Records from a data collection:

• • • • •

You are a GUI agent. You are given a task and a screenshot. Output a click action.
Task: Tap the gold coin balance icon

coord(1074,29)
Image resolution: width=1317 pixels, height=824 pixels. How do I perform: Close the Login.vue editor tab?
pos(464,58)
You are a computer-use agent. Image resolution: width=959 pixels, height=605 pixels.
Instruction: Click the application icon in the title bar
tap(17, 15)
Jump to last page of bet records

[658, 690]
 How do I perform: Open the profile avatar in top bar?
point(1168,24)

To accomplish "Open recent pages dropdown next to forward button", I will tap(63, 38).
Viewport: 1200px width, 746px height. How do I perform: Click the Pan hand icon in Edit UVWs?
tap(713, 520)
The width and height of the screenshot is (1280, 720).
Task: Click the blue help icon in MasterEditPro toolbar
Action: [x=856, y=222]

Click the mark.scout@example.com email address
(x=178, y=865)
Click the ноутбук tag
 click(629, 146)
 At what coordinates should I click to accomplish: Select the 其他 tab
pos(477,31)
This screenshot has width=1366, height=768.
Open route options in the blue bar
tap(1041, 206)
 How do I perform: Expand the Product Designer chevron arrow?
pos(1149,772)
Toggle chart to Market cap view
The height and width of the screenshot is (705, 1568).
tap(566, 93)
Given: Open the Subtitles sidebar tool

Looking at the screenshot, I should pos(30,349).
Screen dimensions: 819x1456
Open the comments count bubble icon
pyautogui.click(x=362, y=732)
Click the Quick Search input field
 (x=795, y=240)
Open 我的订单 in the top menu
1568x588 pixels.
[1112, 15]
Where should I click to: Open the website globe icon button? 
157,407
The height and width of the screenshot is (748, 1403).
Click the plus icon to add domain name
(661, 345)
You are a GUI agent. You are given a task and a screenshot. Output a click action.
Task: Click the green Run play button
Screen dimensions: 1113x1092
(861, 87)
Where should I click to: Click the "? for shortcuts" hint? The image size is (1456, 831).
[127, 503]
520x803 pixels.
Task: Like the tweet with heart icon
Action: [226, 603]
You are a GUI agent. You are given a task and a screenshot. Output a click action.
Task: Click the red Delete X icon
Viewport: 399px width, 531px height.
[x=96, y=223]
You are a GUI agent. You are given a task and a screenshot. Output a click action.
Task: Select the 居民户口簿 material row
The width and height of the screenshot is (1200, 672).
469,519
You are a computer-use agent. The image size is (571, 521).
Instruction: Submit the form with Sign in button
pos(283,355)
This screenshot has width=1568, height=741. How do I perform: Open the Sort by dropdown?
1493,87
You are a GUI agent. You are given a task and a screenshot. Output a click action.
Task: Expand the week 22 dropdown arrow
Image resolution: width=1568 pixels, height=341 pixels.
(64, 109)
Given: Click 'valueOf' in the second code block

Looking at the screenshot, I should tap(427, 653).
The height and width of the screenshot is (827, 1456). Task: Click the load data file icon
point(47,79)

• • • • •

The expected response is the full set of records, reproduced exactly.

You are a GUI agent. You are given a task and a screenshot. Output a click action.
Task: Tap the gold coin balance icon

coord(1074,29)
Image resolution: width=1317 pixels, height=824 pixels. How do I perform: Close the Login.vue editor tab?
pos(464,58)
You are a computer-use agent. Image resolution: width=959 pixels, height=605 pixels.
Instruction: Click the application icon in the title bar
tap(17, 15)
Jump to last page of bet records

[658, 690]
 How do I perform: Open the profile avatar in top bar?
point(1168,24)

To accomplish "Open recent pages dropdown next to forward button", I will tap(63, 38).
Viewport: 1200px width, 746px height. How do I perform: Click the Pan hand icon in Edit UVWs?
tap(713, 520)
The width and height of the screenshot is (1280, 720).
Task: Click the blue help icon in MasterEditPro toolbar
Action: [x=856, y=222]

Click the mark.scout@example.com email address
(x=178, y=865)
Click the ноутбук tag
 click(629, 146)
 At what coordinates should I click to accomplish: Select the 其他 tab
pos(477,31)
This screenshot has width=1366, height=768.
Open route options in the blue bar
tap(1041, 206)
 How do I perform: Expand the Product Designer chevron arrow?
pos(1149,772)
Toggle chart to Market cap view
The height and width of the screenshot is (705, 1568).
tap(566, 93)
Given: Open the Subtitles sidebar tool

Looking at the screenshot, I should pos(30,349).
Screen dimensions: 819x1456
Open the comments count bubble icon
pyautogui.click(x=362, y=732)
Click the Quick Search input field
 (x=795, y=240)
Open 我的订单 in the top menu
1568x588 pixels.
[1112, 15]
Where should I click to: Open the website globe icon button? 
157,407
The height and width of the screenshot is (748, 1403).
Click the plus icon to add domain name
(661, 345)
You are a GUI agent. You are given a task and a screenshot. Output a click action.
Task: Click the green Run play button
Screen dimensions: 1113x1092
(861, 87)
Where should I click to: Click the "? for shortcuts" hint? The image size is (1456, 831).
[127, 503]
520x803 pixels.
Task: Like the tweet with heart icon
Action: [226, 603]
You are a GUI agent. You are given a task and a screenshot. Output a click action.
Task: Click the red Delete X icon
Viewport: 399px width, 531px height.
[x=96, y=223]
You are a GUI agent. You are given a task and a screenshot. Output a click action.
Task: Select the 居民户口簿 material row
The width and height of the screenshot is (1200, 672).
469,519
You are a computer-use agent. The image size is (571, 521).
Instruction: Submit the form with Sign in button
pos(283,355)
This screenshot has width=1568, height=741. How do I perform: Open the Sort by dropdown?
1493,87
You are a GUI agent. You are given a task and a screenshot. Output a click action.
Task: Expand the week 22 dropdown arrow
Image resolution: width=1568 pixels, height=341 pixels.
(64, 109)
Given: Click 'valueOf' in the second code block

Looking at the screenshot, I should tap(427, 653).
The height and width of the screenshot is (827, 1456). Task: Click the load data file icon
point(47,79)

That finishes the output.